13 Novembre – Thesis defense - Simon Michel

14 h Full videoconferencing

Characterising last millennium climate variations using new statistical methods: Paleoclimate reconstructions and integration within a general circulation climate model.

Climate variability strongly impacts our lives in many ways. The observed growth in global temperatures, forced by anthropogenic greenhouse gases emissions, has experienced of period of hiatus between 1998 and 2012. Causes at the origin of such a sequence are subject to intensive scientific controversies, notably concerning the relative roles of climate variability intrinsic to the climate system and external radiative forcings. In order to address this questions, it is necessary to better understand decadal modes of variability resulting from the global scale organisation of the climate system. However, the only 150 years of instrumental observations are not enough to rigorously caractérise their nature, variability and dynamics.
This thesis aims at improving our knowledge of multidecadal climate variability by producing reconstructions of climate indices and grids over the last millennium. For doing so, up-to-date statistical methods are used, namely machine learning technics, which are applied to paleoclimate data coming from natural archives (tree rings, ice cores..).

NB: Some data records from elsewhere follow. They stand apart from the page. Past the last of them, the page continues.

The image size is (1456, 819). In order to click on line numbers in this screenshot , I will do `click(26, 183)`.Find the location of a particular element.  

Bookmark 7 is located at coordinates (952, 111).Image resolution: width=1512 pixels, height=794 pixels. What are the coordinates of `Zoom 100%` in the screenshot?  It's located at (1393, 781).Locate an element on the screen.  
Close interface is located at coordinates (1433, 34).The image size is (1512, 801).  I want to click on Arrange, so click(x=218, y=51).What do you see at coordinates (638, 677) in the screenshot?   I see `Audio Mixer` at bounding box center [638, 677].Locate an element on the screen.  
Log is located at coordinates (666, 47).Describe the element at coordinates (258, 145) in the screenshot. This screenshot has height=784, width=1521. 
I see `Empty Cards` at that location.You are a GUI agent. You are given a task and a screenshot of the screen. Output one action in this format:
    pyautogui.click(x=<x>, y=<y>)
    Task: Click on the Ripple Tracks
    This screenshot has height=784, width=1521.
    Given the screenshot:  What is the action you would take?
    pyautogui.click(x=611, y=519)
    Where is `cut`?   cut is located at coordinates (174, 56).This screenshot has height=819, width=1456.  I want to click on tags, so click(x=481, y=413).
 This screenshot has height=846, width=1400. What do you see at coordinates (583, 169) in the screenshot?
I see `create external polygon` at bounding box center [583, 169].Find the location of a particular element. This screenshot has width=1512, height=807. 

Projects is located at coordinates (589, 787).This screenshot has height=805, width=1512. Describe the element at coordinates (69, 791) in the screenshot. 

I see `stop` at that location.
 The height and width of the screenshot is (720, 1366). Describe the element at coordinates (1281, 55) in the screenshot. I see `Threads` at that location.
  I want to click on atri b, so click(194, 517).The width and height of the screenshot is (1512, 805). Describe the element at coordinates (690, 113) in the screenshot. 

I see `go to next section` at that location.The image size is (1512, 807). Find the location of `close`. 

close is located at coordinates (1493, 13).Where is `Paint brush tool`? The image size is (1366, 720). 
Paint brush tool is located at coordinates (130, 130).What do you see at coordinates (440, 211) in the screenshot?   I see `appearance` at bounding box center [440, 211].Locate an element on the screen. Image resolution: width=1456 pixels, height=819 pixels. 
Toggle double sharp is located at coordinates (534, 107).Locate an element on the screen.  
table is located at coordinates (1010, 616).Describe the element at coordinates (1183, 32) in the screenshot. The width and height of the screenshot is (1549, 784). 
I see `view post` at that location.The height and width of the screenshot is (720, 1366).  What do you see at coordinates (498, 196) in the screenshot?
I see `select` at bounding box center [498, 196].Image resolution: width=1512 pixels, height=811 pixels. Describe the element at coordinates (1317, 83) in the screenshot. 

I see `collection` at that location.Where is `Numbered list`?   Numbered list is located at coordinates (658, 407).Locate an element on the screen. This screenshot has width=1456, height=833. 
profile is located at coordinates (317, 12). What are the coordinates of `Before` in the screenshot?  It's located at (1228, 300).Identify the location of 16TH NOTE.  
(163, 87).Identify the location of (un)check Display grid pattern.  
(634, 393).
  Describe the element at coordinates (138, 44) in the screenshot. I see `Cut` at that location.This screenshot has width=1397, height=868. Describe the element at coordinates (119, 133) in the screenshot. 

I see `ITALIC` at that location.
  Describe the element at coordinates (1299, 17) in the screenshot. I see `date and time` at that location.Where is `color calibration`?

The recently developed PAGES 2k database provides more than 700 of these records, and will thus be abundantly used for training the proposed statistical models.
Objective mathematical metrics show that a non linear technique, namely the random forest, generally produces more robust results than the usual linear technics. We thus use the random forest method to reconstruct variations of the preferential mode of North Atlantic sea surface temperatures (SST) de l'Atlantique Nord, namely the Atlantic Multidecadal Variability (AMV), which is notably related to the Atlantic Meridional overturning circulation (AMOC). This reconstruction suggests that changes in this circulation, which occured at the end of the 12th century, has probably been the catalyser of an early onset of the little ice age, a relatively cold period of the last millennium. The strong volcanic activities from the 13th, 15th and 19th centuries have nevertheless been identified as the main causes of the little ice age extension, which reached its climax during the 19th century. Moreover, according to dynamical systems theory, recent changes in the AMV variability constitute an early warning signal of an income tipping point in the AMOC.
A gridded SST reconstruction over the last millennium has also been produced using the random forest method. This reconstruction shows that positive phases of AMV are likely to drive, after about a decade, a negative phase of the preferential mode of Pacific SST, namely the Interdecadal Pacific Variability. Since observation show that the 1998-2012 hiatus period exactly match with a long term negative phase of the AMV, these results suggest that the AMV is one of the main drivers of such hiatus periods. In line with the assumption of an AMOC weakening deduced from spectral properties of the reconstructed AMV this grid also suggest that the AMOC has reached an unprecedented low level of intensity, since at least 850 C.E.
Finally, the same gridded reconstruction has been assimilated using SST nudging method within the IPSL-CM5A2-LR general circulation model. While the simulation fairly reproduce the observed temperatures and paleo-temperatures, the nudging method seems to be less efficient than more complex data assimilation technics, such as Kalman filtering. Moreover, the simulated AMOC in this reanalyses does not correspond to the one obtained from statistical reconstructions, which might be due to the fact that salinity largely influence ocean surface layers densities, and thus to force oceanic convection and the AMOC.  Assimilating surface salinity data thus seems essential to correctly reproduce last millennium AMOC variability using a general circulation model.